Team specific configuration options can also be achieved using the same principles as IaC. For example: when a tool is rolled out, the desired configuration is applied and the tool is ready to use.

Centralized maintenance?

A lot of large organizations have a centralized team to setup and maintain the on-prem tools. When just started, this looks like a good idea. But sooner or later they run into a lot of issues when teams demand “special cases”. Consider the following obstacles which teams might face when pushing their applications through the CI/CD processes:

  • Adjustments to configurations should be implemented by the centralized team. They have to request a “change” and wait for their user story to be picked up in their sprint. Deployments are delayed.
  • Detailed logs are stored within the context of the centralized tools. Only the centralized team has access to it. Development teams cannot view detailed information when their build fails. This creates extra delays since they depend on others to help them debug it. Sometimes the centralized tools are configured incorrectly, thus making it more difficult to pinpoint the exact problem.
  • When things go wrong and servers crash, it impacts a lot of teams. Downtime means delayed releases. Also think of maintenance windows of tools: “Friday between 5pm and Saturday 12AM the tool cannot be used”.
  • A dedicated team to maintain the tools has probably a lot of knowledge. It poses a risk when this knowledge is not available for whatever reason.

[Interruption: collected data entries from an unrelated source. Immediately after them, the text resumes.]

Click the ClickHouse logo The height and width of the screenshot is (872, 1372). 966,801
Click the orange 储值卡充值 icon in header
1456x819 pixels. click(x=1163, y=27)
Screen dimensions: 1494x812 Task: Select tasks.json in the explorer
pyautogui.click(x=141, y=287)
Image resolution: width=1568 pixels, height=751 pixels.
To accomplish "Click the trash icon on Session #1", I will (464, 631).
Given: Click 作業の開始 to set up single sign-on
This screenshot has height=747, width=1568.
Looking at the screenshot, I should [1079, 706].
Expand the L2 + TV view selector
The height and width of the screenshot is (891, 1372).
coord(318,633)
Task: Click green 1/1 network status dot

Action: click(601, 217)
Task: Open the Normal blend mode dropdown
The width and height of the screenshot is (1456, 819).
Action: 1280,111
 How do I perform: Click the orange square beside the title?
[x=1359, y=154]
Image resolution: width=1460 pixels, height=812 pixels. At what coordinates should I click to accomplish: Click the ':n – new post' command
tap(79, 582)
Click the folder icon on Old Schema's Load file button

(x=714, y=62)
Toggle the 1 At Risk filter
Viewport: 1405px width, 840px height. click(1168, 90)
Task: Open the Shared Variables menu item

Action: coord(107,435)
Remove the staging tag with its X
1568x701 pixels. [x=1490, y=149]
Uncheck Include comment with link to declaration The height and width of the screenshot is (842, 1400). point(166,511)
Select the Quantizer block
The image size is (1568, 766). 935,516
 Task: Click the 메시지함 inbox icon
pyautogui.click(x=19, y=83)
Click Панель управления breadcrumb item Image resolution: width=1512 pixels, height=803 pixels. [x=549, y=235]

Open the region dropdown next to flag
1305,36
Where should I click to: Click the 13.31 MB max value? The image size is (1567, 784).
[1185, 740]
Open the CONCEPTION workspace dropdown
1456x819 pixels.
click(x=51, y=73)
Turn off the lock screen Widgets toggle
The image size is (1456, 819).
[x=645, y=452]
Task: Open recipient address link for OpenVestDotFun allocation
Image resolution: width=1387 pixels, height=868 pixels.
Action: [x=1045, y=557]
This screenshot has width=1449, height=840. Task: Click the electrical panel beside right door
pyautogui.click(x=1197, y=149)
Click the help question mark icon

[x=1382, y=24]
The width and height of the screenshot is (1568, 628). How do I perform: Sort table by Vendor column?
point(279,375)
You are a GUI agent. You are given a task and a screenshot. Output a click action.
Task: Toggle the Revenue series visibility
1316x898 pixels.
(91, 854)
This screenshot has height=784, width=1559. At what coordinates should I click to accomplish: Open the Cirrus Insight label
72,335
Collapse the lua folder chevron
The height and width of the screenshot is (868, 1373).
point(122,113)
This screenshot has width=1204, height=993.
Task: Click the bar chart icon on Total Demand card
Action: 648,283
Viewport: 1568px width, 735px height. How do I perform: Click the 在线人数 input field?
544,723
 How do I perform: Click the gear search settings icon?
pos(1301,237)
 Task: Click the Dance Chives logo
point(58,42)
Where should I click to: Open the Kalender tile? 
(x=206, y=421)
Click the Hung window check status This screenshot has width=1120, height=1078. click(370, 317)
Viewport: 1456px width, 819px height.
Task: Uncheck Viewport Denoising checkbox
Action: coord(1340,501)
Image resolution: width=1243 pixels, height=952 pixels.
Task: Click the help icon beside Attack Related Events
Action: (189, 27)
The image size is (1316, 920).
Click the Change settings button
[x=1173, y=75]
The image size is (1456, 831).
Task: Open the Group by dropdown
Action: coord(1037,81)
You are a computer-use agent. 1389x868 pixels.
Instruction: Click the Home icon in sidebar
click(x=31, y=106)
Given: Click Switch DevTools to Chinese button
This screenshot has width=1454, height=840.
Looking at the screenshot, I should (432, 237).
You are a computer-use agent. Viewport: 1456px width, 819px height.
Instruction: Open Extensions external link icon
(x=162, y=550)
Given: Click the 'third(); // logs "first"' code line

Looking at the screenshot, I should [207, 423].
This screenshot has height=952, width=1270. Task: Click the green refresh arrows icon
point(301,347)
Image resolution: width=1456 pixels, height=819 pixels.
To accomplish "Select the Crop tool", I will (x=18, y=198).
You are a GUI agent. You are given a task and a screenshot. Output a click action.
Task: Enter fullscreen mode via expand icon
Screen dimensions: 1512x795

There is so much more for example being dependent on other teams like the storage team and the network team, the security team to handle secrets, etc.

Reduce license costs

A lot of organizations seek confidence in professional tool vendors to offer them the tools they need. Licenses for tools come in a lot of flavors. It’s sometimes difficult to predict the exact costs for licenses since this puts pressure on your budgets. When scaling up, license costs go up very fast. At the beginning of a (new) license period it’s difficult, if not, impossible to determine how much licenses you need. Even when you do know the number of licenses needed, the costs can be very high. Sometimes the open source tools available on the market provide enough to get started.

When using cloud based infrastructure and tools, licenses are very rare. You don’t need to pay for a license when spinning up a Windows server in the cloud. When running this in the on prem data-center this is not the case. In a lot of cases it’s just sufficient to have professional support, it should not directly being offered by the cloud vendor itself. No need to pay “customer success managers” 😉 Support costs go down immediately.

Conclusion

While big organizations are well on their way implementing CI/CD processes, they can use some extra tips. On prem infra and tools have their limitations when putting stuff into practice. Cloud providers offer lot of tools and benefits to overcome these limitations. Hope this article inspired you to move on to the next level of CI/CD into your organization.